Провести три недели в Москве, да весной, – сейчас перевешивало Сане всю предыдущую и будущую жизнь. Сами тёплые стены московских переулков – помогут. В чём-то. Встретить кого-то. Ведь каждому это обещано.
О нет! Нет! Что-то так расширилось сердце его сегодня, что и обняв всю Москву – не могло насытиться.
Даже представив себе любовь свою – единственную, найденную и уже осуществлённую, – уже и на том не могло остановиться.
Да и не может человек известись – на одной лишь только любви, самой и прекрасной. Как в лёгких есть ещё верхушки, так в нас остаётся ещё и ещё высота.
Что-то так расширилась грудь, потянуло куда-то, всё выше. Это уже была не тоска по неохваченному, по нежитому – а просто переполнительно хорошо.
Так растеснило грудь, что мало стало и этих раздражительных песенок, и даже сияющих глаз Валентины. Тесно – в себе самом.
О таком взмывающем чувстве знал Саня одно стихотворение. Как будто сам его написал – так это точно и единственно было схвачено. «Не жди» Полонского.
Тифлисская летняя ночь (как и везде на юге у нас). Изнуряющий, расплавляющий залив луны – но:
Я не приду к тебе… Не жди меня!
Вот это невыразимое переполнение:
Не ты ли там стоишь на кровле под чадрою,В сияньи месячном?! – Не жди меня, не жди!Ночь слишком хороша, чтоб я провел с тобоюЧасы, когда простора нет в груди.
Ты, мы – созданы для чего-то лучшего, чем мы делаем. Намного лучшего и высшего.
Тесно в себе самом. И в этой комнате – тесно. Такая красота взмывала – потянуло вовне.
Саня тихо всех миновал, в передней насадил папаху, шинель просто накинул. И вышел.
Ах, как хорошо!
Не воздух один свежий после табачного дыма и керосинового нагара, но морозно, хрустально – и ясно.
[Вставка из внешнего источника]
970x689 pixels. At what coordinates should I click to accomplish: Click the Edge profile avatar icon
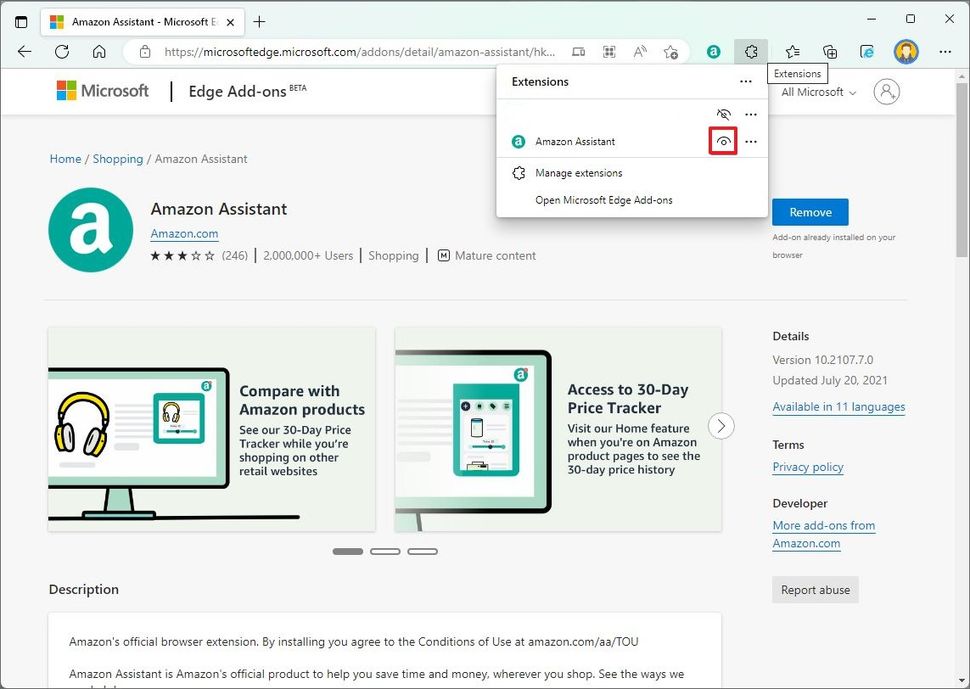(x=906, y=51)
Поместье стояло на небольшой высотке – и во все стороны простиралось мирное полусветное мрение – по порослям, до лесов.
Как раз между двумя высоченными раскидистыми вязами и выше остроголовой еловой обсадки двора – высоко в чистом небе стоял месяц ровно в первой четверти, полукруг.
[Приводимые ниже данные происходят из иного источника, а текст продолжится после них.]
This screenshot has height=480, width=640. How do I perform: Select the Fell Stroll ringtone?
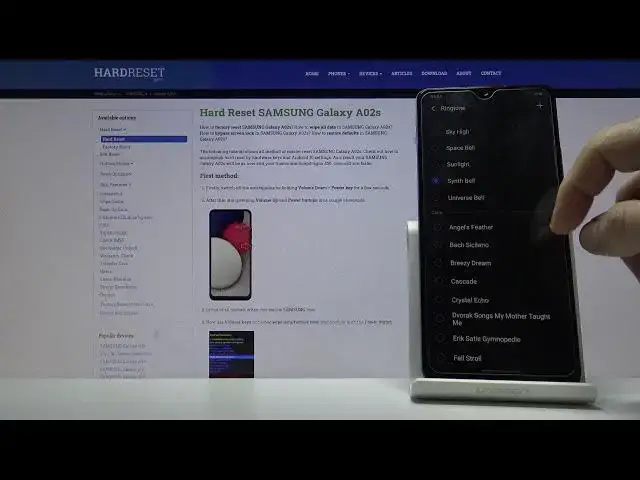[466, 357]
Но уже довольно было света от него, чтобы на ветках примороженные льдяшки сверкали как драгоценности.
И не настолько ярок, чтобы загасить звёзды. Отступя – висели они там и здесь – в раскатившемся беспредельном млековатом небе.
Нет! Даже женщиной не может насытиться сердце. Ещё дотянуться хочется вот в эту зовущую, невыразимую, загадочную красоту, – зачем-то же распахнута она над нами.
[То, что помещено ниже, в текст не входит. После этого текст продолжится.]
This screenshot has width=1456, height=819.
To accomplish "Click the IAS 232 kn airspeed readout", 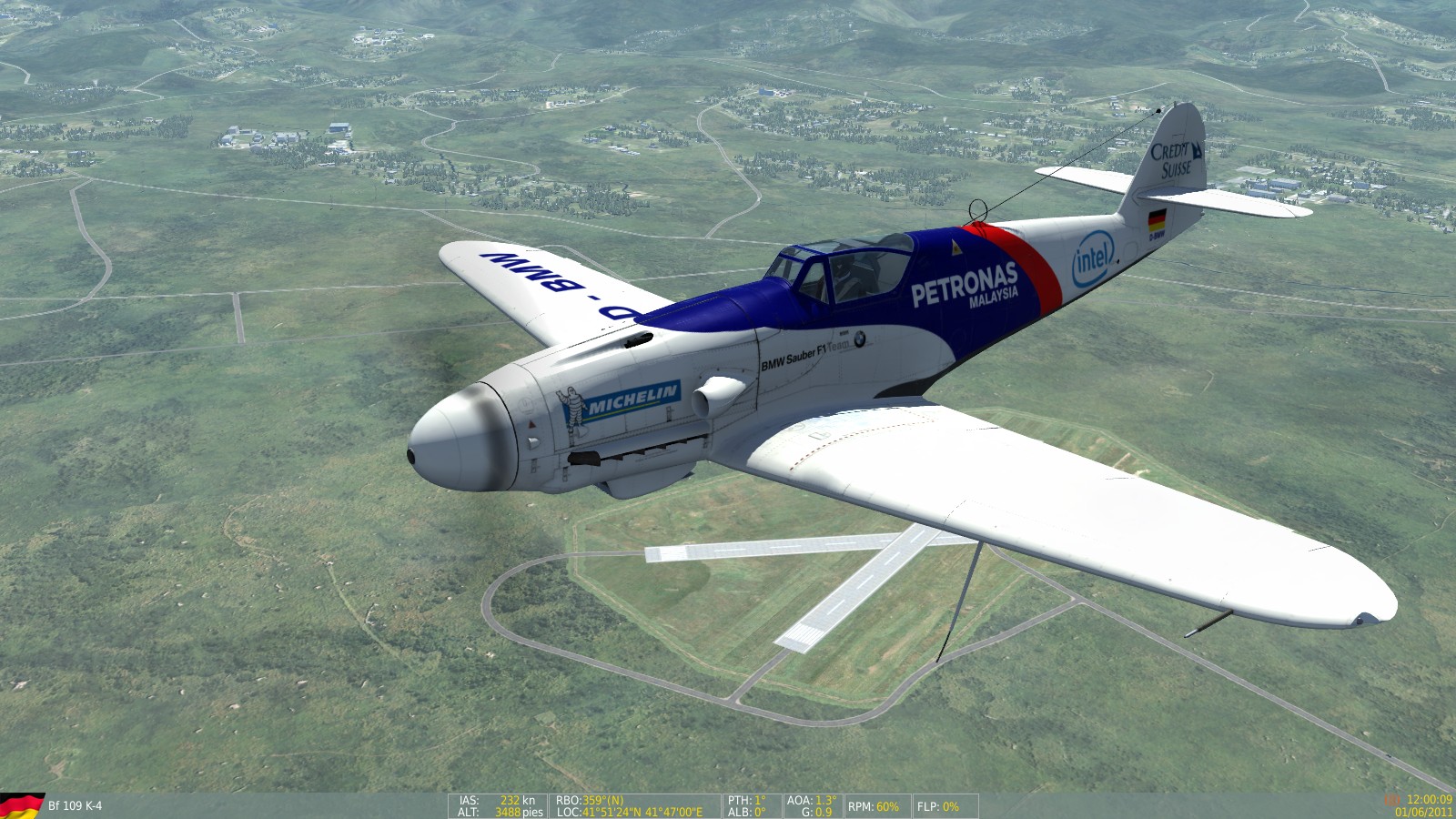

Когда сама душа – сама душа не знает,Какой любви, каких еще чудесПросить или желать, – но просит – но желает,Но молится пред образом небес.
И как нам докликнуться! И как нам дозваться!
Так, замерев, с головою вверх, Саня стоял.
Стоял.
Пока не стало и зябко.
Во дворе поместья никого не было.
Он медленно пошёл, сильно хрустя наледью под сапогами.
578
Уже с месяц не было в бригаде ни одного убитого, ни одного раненого, и никто не звал священника – ни отпеть, ни исповедовать-причастить, ни посидеть у постели тяжёлого, написать письмо домой. Перевязочный пункт, где место священника во время боя, вовсе пустовал. Могилы прошлой осени ещё не поднялись из снега и не звали убрать их. Не было случая для панихид – но и молебна о новой власти отца Северьяна не попросили служить. Бывало, иные солдаты приходили сами в его крохотную пристройку к главному дому Узмошья – посоветоваться о семейном, побеседовать о душевном, – но от дня революции ни единый человек не притянулся, ни от одной из девяти батарей. И на наблюдательные пункты под пули не к кому было идти, пусто и там. Все жили близ огневых позиций или близ лошадей – но только с лошадьми вот и осталась одна ежедневная работа. Приходил туда – а все бродили без дела, – без дела, но в каком-то духовном заражении, томлении и надежде вместе, как будто опоены каким зельем, не в себе, не полностью слыша и видя, – бродили, и в землянках лежали, томились, читали листки и газеты, – а никто не тянулся к священнику, опалённые этими днями.